Martin Amis morreu. O ponto final de sua vida também é a conclusão de suas obras completas. Podemos olhar para o conjunto amplo e agora definitivo de seus trabalhos e avaliá-lo.

    Mas avaliar os trabalhos de Martin Amis não é o que pretendo fazer aqui. Afinal, não li todos os seus livros e não pretendo fazê-lo tão cedo. No entanto, a notícia da morte do escritor inglês me fez forçar a memória para ver o que ainda havia em mim de seus livros.

    Martin Amis sempre me pareceu um ótimo escritor. Sempre que li alguma coisa dele, nunca fiquei entediado ou torcendo para o livro magicamente acabar rápido. Revolvendo minha memória, percebo, não sem certa tristeza, que pouco me lembro de seus livros. Do seu “Grana”, lembro do aviso inicial em relação ao protagonista, algo assim: “A não ser que eu diga o contrário, ele está sempre fumando”. Do “A viúva grávida”, lembro de cenas do verão europeu vividos pelos personagens ainda jovens e das reflexões sobre gerações e valores em conflito. Do “Trem noturno”, lembro que a protagonista é uma policial feminina. Do “A informação”, lembro de uma frase, mais ou menos assim: “Case-se com a pessoa que for a sua obsessão sexual”. O fato é que pouco me lembro dos enredos desses livros. O que ficou foram alguns trechos, algumas passagens ou mesmo apenas algumas palavras.

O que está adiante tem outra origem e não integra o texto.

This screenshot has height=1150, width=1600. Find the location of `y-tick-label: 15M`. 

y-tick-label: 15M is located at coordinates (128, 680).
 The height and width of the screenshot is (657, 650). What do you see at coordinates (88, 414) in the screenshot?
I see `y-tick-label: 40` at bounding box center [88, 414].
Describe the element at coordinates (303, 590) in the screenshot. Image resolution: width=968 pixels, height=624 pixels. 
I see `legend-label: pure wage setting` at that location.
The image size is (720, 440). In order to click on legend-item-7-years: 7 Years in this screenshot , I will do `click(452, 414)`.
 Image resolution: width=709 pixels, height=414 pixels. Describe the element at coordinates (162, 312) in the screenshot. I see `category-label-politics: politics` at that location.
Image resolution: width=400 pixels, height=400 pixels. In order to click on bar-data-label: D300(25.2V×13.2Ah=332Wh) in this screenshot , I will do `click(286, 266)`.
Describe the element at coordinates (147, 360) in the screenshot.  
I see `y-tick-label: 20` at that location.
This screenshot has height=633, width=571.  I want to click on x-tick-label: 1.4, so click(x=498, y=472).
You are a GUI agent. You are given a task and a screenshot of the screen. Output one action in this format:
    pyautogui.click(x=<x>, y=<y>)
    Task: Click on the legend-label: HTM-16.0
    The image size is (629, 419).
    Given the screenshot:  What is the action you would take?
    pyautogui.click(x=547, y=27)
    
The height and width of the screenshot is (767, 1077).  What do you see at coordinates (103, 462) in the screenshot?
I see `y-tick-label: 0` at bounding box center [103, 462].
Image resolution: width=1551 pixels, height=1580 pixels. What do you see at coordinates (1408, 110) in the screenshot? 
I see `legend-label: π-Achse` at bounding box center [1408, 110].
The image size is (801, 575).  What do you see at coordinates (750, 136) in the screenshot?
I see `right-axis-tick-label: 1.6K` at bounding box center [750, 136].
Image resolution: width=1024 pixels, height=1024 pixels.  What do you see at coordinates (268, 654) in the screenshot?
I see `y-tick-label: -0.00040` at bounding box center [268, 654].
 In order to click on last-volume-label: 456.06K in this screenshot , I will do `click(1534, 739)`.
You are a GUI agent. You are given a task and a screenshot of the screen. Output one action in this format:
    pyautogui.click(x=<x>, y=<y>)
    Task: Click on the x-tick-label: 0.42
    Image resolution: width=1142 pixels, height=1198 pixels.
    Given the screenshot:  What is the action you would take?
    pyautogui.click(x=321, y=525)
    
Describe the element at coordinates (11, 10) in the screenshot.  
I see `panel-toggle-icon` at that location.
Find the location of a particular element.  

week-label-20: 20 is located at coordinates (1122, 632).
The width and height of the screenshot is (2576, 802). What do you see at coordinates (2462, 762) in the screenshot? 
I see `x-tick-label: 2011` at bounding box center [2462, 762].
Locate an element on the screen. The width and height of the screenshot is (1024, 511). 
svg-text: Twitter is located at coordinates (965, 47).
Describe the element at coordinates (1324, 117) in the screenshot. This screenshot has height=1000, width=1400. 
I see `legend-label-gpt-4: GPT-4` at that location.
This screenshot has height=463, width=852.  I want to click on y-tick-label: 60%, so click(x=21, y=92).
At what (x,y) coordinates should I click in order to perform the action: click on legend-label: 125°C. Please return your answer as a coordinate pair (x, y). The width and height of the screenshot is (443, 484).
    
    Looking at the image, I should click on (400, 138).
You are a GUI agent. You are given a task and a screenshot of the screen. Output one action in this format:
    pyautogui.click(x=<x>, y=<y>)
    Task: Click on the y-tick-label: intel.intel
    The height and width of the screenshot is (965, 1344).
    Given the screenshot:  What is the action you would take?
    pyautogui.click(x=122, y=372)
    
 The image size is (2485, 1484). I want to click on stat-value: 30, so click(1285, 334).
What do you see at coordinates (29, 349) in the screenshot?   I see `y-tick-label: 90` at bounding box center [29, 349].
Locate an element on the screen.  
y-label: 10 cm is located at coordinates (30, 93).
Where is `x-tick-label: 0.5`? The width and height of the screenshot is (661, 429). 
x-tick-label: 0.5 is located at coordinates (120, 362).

    E não exagero. Lembro, por exemplo, das sonoras palavras com que Amis qualifica o título da autobiografia de Gore Vidal “Palimpsest”: arty (artístico) e finicky (meticuloso). A repetição dos sons dos “is” dá uma certa estridência aos adjetivos. Lembro de seus ensaios sobre sua visita à viúva de Nabokov e sua ida à ilha de Santa Lucia. Lembro de alguns de seus ensaios literários, cujo estilo era sempre muito vigoroso, como se quisesse agarrar a unhas o livro ou autor comentado, puxá-lo para mais perto e, dependendo do seu humor, abraçá-lo ou socá-lo no rosto.

    Uma significação

    O que isso significa, afinal? Talvez que eu seja um leitor distraído, ou que minha memória não seja lá essas coisas. Talvez que lembrar enredos não seja meu forte. Talvez que, entre mim e essas leituras, já há uma boa distância. Talvez que de tudo fique um pouco, muito pouco…

    Ou talvez não signifique nada que não o fluxo normal das coisas. Leituras vêm, leituras vão, memórias vêm, memórias vão. Saber que se esqueceu também é uma forma de lembrar. Não deixa de ser frustrante, de toda forma, concluir que de tantas horas de leitura restou apenas um punhado de palavras.

    Chegar a essa triste conclusão não diz toda a verdade. Pois a leitura não é apenas um cérebro diante de um bloco sólido de palavras, que vai sendo refeito dentro do cérebro à medida que a leitura avança. Ler não é apenas transferir palavras da página para a cabeça. Há uma dimensão invisível que transcende palavras e cérebros. Um impacto, que se sente e perdura. Aloja-se numa memória mais física do que mental. Às vezes pega na espinha ou no início da nuca. Por vezes, sente-se nas tripas ou raspando os ossos da bacia. Àqueles a quem podemos chamar de grandes escritores possuem isso em comum: suas palavras nos impactam. Por vezes, só o impacto perdura em nós. Mas é ele que nos garante que retornar àquelas palavras daquele escritor não é viagem vã. E a outras. E a novas.                

    Martin Amis é um grande escritor.